Making a difference within a management department: A masochistic or emancipating journey?

An auto-ethnographic account of a critical management studies academic’s experience of being a departmental head of a UK business school.

Lectures, talks and seminars

Room 103, Level 1, Rutherford House (RH 103), Pipitea Campus

Presented by


Description

This talk explores the extent to which a Critical Management Studies (CMS) academic could develop an individual and collective academic agency, through his role as departmental head of a UK business school.

By taking an auto-ethnographic approach, Professor David Jones will reflect upon the cultural and political tensions over a year, emerging from his attempts to develop a particular form of staff development, through what was named the ‘Shoreside Sessions’, which were specifically organised around a disconnected location, along the coast.

The intention was to understand whether a focus on the non-instrumental process and love of research led to a respite around managerialism and/or towards an increased contestation of university managerialist practices. By looking through a Lacanian conceptual lens, the research findings offer a tempered hope that middle management, demonised by much of the CMS literature, could play a pivotal role in not only providing an opportunity for respite, but to actively embrace a contestation to managerialism.

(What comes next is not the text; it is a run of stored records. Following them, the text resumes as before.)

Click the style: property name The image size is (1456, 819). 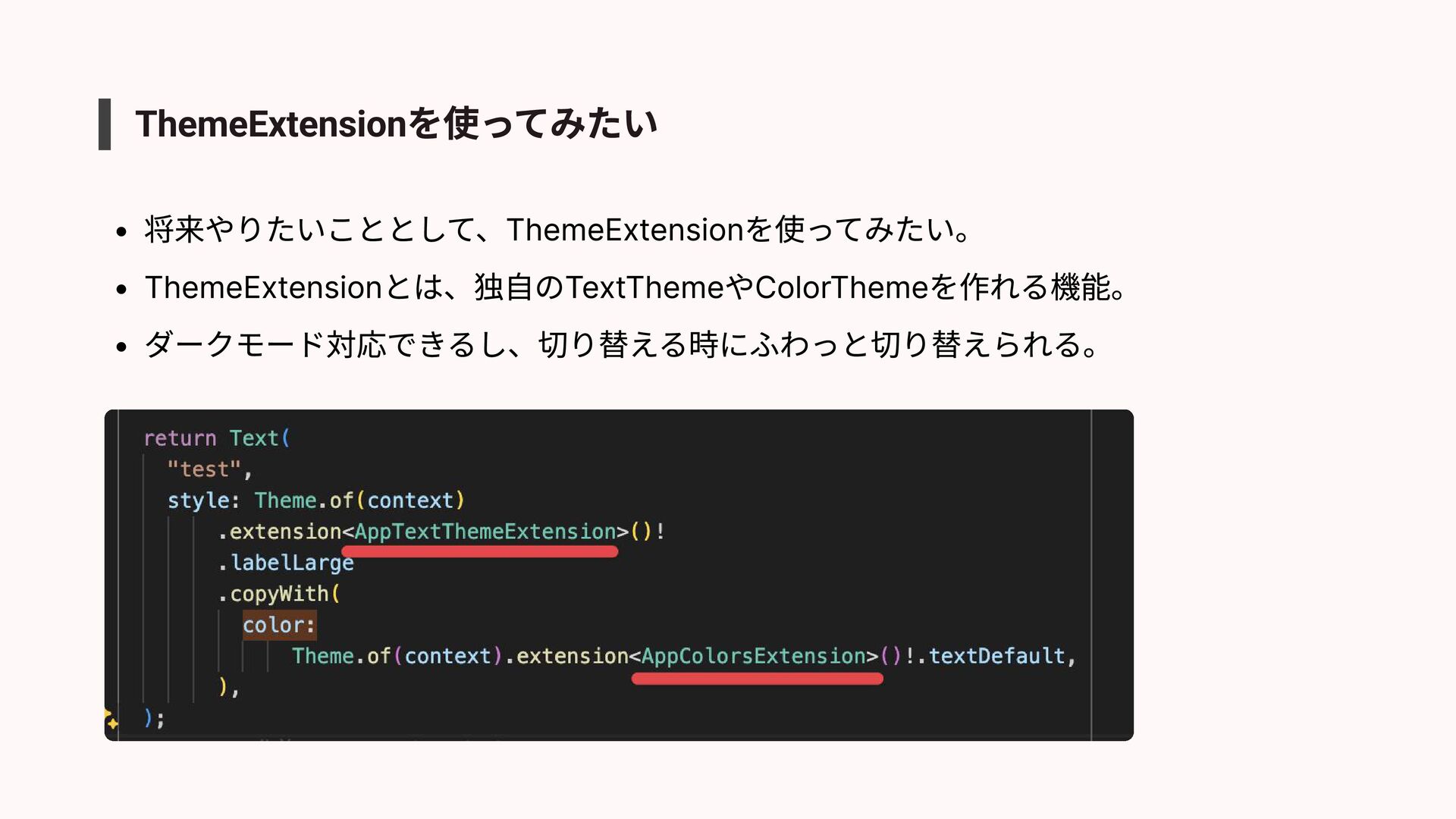(x=203, y=500)
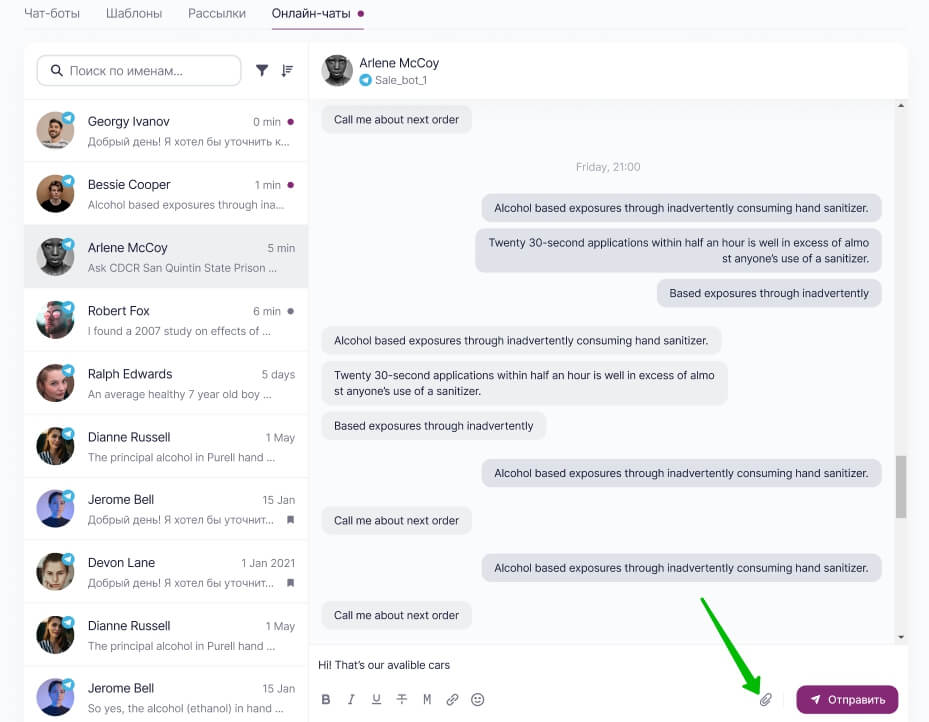The height and width of the screenshot is (722, 929).
Task: Select the Шаблоны tab
Action: point(134,13)
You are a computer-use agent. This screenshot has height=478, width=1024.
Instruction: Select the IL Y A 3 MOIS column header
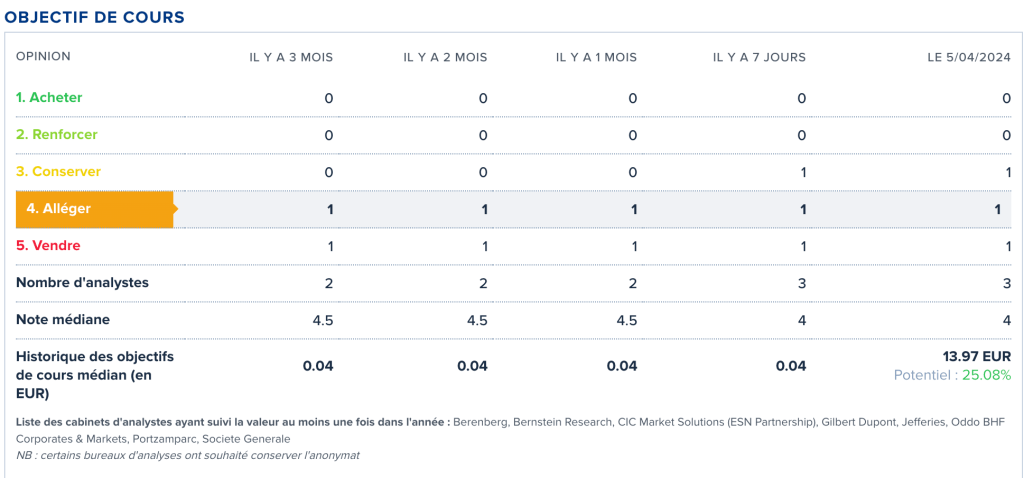pos(291,57)
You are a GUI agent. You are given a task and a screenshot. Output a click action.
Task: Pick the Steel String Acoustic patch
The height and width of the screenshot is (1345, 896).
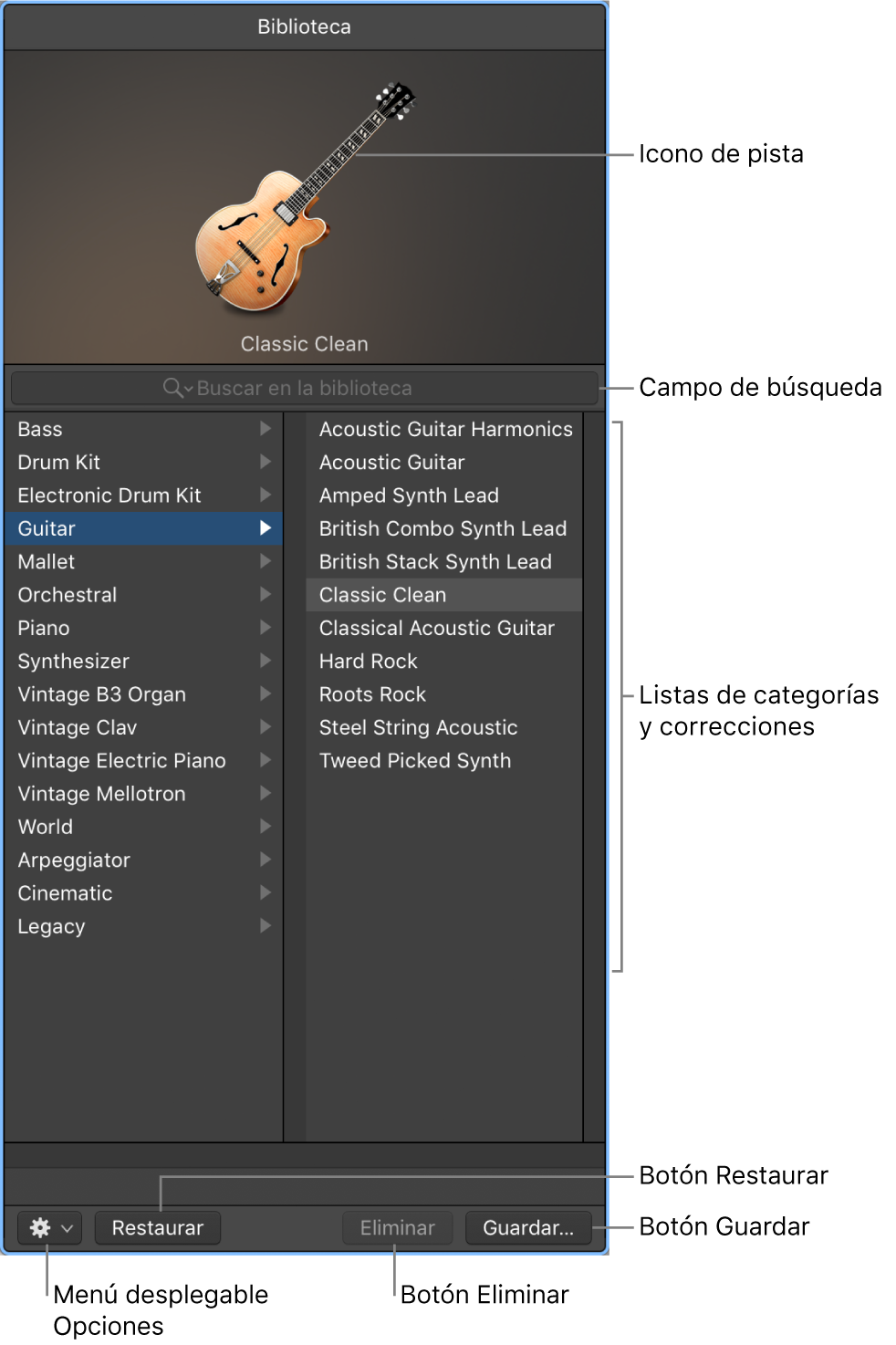[418, 727]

However, the legitimacy of attempts to enact such counter-cultural staff development is limited in a temporal sense, due to the growing conflicting managerialist, institutional agendas, which department heads need to deliver. It recommends that the potential to foster individual and collective resistance to managerialist practices is more dependent upon crafting new staff developmental roles, not so compromised by such opposing agendas.


Speaker Bios

David is Professor of Sustainability and Management Learning at Newcastle Business School, with personal research interests focusing on critical management and higher education, sustainability and CSR. His publications have appeared in journals such as the Journal of Business Ethics, Studies in Higher Education, Journal of Management Inquiry & Environment & Planning D: Society and Space.